[SOURCE MATERIAL]:
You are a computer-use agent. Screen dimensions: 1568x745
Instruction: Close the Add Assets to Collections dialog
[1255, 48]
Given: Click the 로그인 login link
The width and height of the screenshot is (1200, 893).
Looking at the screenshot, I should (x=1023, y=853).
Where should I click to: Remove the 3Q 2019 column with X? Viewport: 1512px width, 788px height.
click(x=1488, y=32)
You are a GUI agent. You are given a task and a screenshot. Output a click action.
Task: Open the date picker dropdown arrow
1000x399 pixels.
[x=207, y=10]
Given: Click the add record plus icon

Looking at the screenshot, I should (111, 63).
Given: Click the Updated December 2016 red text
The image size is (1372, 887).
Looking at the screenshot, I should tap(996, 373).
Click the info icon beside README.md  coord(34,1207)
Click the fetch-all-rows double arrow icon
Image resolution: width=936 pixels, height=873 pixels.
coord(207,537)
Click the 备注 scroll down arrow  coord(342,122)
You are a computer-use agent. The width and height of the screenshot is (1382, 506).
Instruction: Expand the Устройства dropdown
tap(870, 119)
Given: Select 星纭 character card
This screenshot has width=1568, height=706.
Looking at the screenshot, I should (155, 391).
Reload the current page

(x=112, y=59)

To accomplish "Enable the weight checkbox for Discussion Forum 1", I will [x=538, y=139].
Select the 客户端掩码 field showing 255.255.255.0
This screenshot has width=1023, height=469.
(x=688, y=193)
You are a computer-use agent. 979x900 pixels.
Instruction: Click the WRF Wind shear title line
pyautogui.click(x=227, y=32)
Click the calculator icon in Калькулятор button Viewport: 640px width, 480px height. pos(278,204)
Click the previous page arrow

[WORK INSTRUCTIONS]: After locating the line containing "Click the calculator", write out that line and all remaining lines of the records exactly, with nothing added.

[EXERCISE ANSWER]:
Click the calculator icon in Калькулятор button Viewport: 640px width, 480px height. pos(278,204)
Click the previous page arrow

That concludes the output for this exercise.